OP, you seem to have old-fashioned gendered ideas of how men and women should behave. The 'mensch' comment indicates where that comes from. Lots of manly men prove their manliness by knocking other people about.

borntobequiet · 14/12/2020 13:30

Lots of manly men prove their manliness by knocking other people about.

It depends on your interpretation of manliness. Mine wouldn’t include a propensity to mindless violence.

Shedbuilder · 14/12/2020 14:17

But words mean what they mean, not what we'd like them to mean in an ideal world, and you don't have to look far to see that a manly man, or a proper man, has always been the kind of man capable of swinging a punch. Indeed men who can't/ won't do that are even to this day often deemed unmanly, even if that word isn't actually used. How often do we hear of shy, quiet, gentle boys and young men being toughened up ('We'll make a man of you') by being sent to judo classes or boxing or soccer. Indeed, it brings us back to transgender issues and all those transwomen who as little boys were attracted to dolls and dressing up and hanging out with girls and thought they must be girls/women because they didn't fit male stereotypes.
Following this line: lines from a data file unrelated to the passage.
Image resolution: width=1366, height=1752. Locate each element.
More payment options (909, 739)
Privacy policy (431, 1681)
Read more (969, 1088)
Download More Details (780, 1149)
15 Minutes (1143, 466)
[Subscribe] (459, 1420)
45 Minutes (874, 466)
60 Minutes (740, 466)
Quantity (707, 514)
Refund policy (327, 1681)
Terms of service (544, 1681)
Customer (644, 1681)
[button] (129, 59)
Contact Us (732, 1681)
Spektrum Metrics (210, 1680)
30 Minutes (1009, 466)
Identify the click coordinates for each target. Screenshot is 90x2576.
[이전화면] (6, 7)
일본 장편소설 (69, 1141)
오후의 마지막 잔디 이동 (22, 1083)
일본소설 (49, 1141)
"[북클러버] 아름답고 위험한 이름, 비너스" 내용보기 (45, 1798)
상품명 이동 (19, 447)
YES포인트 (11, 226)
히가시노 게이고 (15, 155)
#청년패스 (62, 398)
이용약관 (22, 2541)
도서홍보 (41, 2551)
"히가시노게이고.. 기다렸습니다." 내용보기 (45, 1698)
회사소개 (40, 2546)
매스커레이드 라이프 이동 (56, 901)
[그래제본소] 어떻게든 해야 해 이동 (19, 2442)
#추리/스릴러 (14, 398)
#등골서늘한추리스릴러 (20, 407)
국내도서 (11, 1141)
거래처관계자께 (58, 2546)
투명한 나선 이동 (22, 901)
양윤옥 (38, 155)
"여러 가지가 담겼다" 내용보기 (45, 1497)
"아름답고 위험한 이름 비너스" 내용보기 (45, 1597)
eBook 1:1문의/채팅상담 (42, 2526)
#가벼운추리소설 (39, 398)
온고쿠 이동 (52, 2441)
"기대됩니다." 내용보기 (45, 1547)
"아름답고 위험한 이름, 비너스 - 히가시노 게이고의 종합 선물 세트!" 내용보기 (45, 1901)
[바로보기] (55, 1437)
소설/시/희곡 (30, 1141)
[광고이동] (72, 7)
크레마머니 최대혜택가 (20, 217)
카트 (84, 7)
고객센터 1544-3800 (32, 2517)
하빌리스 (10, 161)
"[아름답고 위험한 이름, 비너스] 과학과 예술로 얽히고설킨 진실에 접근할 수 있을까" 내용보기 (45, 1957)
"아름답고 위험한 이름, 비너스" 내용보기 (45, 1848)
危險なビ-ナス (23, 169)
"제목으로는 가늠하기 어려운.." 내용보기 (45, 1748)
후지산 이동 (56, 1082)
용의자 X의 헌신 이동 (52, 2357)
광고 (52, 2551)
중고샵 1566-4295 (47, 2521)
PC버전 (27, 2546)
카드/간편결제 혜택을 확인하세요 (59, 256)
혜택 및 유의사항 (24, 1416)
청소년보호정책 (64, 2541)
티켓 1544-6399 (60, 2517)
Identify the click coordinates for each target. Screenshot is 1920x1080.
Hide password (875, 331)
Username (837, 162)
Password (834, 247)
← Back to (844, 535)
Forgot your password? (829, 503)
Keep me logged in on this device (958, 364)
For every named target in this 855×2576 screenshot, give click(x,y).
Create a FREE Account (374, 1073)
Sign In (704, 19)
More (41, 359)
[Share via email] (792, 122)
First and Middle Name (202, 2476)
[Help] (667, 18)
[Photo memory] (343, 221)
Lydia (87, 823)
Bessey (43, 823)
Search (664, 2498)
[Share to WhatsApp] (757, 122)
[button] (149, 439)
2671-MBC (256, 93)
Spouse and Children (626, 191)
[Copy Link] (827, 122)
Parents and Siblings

CatsCantCatchCriminals2 · 14/12/2020 14:39

That's how I see it too shedbuilder

borntobequiet · 14/12/2020 17:00

Words, to the listener, mostly mean what the listener thinks they mean, in my experience. Consequently I often check that they have properly understood my meaning.
I know a number of men who wouldn’t think swinging a punch was in any way a manly thing to do, because a proper manly man is able to exercise restraint. So your interpretation of manly certainly doesn’t square with theirs.

GuiEtVin · 14/12/2020 17:07

This reply has been withdrawn

This has been withdrawn by MNHQ at the request of the OP.